Esercizi da fare in ufficio
Secondo l’autrice Nilofer Merchant “ la sedentarietà è come il fumo per la nostra generazione”; mediamente in un giorno restiamo seduti per 9.3 ore e dormiamo all’incirca 7.7 ore, per un totale di 17 ore su 24 di sedentarietà. Decisamente troppo.
Infatti, sostiene la Merchant, dopo solo un’ora di sedentarietà il metabolismo rallenta e diminuisce drasticamente la produzione degli enzimi che bruciano i grassi. L’eccessiva sedentarietà, quindi, aumenta il rischio di trombosi venosa e diminuisce l’aspettativa di vita.
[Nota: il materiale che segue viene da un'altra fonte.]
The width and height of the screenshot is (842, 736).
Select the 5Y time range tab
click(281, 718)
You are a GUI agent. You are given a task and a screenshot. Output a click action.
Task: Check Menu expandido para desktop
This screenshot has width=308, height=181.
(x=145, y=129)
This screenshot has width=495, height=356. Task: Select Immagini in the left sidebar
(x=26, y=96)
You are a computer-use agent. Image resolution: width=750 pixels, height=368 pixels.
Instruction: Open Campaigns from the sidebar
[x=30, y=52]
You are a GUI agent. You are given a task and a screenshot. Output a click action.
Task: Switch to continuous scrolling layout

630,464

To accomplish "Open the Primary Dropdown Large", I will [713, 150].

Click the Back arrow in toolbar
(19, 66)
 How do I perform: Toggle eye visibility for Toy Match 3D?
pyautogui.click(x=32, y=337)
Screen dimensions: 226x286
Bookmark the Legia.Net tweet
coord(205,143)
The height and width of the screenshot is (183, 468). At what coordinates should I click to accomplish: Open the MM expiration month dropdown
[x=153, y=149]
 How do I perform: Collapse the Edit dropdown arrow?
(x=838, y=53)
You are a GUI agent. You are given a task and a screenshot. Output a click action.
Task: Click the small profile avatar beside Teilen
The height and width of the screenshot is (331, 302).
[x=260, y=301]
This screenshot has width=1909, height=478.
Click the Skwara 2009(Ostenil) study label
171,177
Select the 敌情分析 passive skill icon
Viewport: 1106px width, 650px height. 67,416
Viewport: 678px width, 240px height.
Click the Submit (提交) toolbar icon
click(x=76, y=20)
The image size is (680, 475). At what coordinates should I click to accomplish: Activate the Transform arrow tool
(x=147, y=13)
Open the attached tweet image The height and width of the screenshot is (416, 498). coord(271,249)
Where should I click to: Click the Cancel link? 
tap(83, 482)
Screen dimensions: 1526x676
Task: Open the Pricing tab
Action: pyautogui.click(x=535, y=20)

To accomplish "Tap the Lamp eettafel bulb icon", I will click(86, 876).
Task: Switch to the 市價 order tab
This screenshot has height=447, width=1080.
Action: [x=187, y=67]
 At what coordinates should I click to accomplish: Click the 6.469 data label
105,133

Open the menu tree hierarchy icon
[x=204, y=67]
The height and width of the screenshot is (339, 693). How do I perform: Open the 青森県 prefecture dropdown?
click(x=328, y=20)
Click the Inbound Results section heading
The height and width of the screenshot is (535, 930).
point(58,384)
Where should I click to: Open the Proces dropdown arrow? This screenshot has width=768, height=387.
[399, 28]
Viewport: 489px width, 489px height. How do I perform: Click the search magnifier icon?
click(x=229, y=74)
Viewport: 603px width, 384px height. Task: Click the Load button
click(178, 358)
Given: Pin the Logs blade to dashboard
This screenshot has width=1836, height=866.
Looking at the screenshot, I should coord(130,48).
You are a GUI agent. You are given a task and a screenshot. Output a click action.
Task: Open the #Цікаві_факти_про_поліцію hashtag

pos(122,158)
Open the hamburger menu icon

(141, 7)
Sembra non esserci alternativa a rimanere appollaiati davanti alla scrivania tutto il giorno; questo purtroppo in molti casi corrisponde alla verità. Tuttavia esistono alcuni semplici esercizi da fare in ufficio, che possono aiutarci a contrastare gli effetti deleteri della sedentarietà.
Vediamone alcuni:
- Muovi il collo: spesso la postura assunta alla scrivania è scorretta, un monitor collocato troppo in alto o troppo in basso sottopone il collo a parecchio stress, con spiacevoli conseguenze. È utile allora compiere delle rotazioni in senso orario ed antiorario con il collo per rilassarlo;
- Stendi le gambe: estendere le gambe sotto al scrivania e mantenere la posizione per almeno 5-10 secondi, alternando le gambe, consente di allungare i muscoli di gambe e polpacci e far lavorare il basso addome;
- Allunga la schiena: la schiena è la parte del corpo più colpita, per scioglierla e rilassarla è utile cercare di rimanere in piedi il più possibile, alzandosi dalla propria postazione almeno ogni ora; qualora non ci si potesse alzare, si possono estendere le braccia, mantenendo le dita incrociate dietro la schiena per allungare spalle e dorso;
- Squat : fare qualche squat prima di sedersi è un ottimo modo per attivare i più grandi muscoli del corpo: glutei, schiena e gambe;
- Correre sul posto per 60 sercondi: magari meglio farlo prima di entrare in ufficio o in un momento in cui si è da soli, è utilissimo per aumentare la frequenza cardiaca e risvegliare completamente l’organismo;
- Allungamenti dei polsi: molto utili per prevenire la fastidiosa sindrome del tunnel carpale, che spesso colpisce chi digita al pc per molto tempo; uno degli esercizi di stretching più efficaci consiste nell’estensione del braccio flettendo la mano e tirandola con l’altra mano verso di voi; un altro esercizio utile per i polsi è quello di unire le mani in posizione di preghiera davanti al volto e farle scendere fino a sentire tirare i polsi , mantenendo la posizione per una ventina di secondi;
- Affondi/alzate dalla sedia: entrambi esercizi utili per le braccia; nel primo caso appoggiarsi con le mani al bordo della sedia e i piedi fissi a terra, sollevare il corpo per una decina di volte. Le alzate consistono nel sollevare il corpo reggendosi sui braccioli della sedia;
- Alzare i manubri alla scrivania: invece dei manubri, spingere sulla parte inferiore della scrivania, mantenedo la posizione fino a 10 secondi per almeno sei volte;
- Controllare la respirazione: aiuta a diminuire il battito cardiaco, un semplice esercizio è il cossi detto 4-7-8, che consiste nell’inspirare per 4 secondi, trattenere il fiato per 7 secondi ed espirare per 8 secondi. Tale accorgimento aiuta a rimanere più rilassati e concentrati più a lungo.